THE DATA:
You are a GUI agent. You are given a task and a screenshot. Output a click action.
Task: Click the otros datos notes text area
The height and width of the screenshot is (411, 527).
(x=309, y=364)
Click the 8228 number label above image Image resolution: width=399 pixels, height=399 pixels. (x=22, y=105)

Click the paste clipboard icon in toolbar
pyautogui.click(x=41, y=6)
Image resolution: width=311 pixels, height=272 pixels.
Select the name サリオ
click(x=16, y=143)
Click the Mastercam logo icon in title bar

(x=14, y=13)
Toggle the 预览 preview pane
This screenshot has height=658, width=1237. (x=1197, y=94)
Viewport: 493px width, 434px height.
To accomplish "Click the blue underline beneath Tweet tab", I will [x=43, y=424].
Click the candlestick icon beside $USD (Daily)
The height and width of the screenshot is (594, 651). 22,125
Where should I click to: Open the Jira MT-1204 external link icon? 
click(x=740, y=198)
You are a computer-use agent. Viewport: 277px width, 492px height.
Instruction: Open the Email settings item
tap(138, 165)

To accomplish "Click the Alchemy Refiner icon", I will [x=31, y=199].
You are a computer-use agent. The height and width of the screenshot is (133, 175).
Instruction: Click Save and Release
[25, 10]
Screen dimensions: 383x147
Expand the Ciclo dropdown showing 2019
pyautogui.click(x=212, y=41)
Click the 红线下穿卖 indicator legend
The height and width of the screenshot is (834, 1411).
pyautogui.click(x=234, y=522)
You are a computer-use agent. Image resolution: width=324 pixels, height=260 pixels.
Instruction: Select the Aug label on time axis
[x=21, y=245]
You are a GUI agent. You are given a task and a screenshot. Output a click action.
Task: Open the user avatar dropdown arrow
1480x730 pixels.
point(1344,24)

PROMPT: Reproduce exactly the stretch of lines that starts at the one containing "The height and width of the screenshot is (834, 1411)." and ends with the final line of the data, including both ends and nothing more.

RESPONSE TO THE EXERCISE:
The height and width of the screenshot is (834, 1411).
pyautogui.click(x=234, y=522)
You are a computer-use agent. Image resolution: width=324 pixels, height=260 pixels.
Instruction: Select the Aug label on time axis
[x=21, y=245]
You are a GUI agent. You are given a task and a screenshot. Output a click action.
Task: Open the user avatar dropdown arrow
1480x730 pixels.
point(1344,24)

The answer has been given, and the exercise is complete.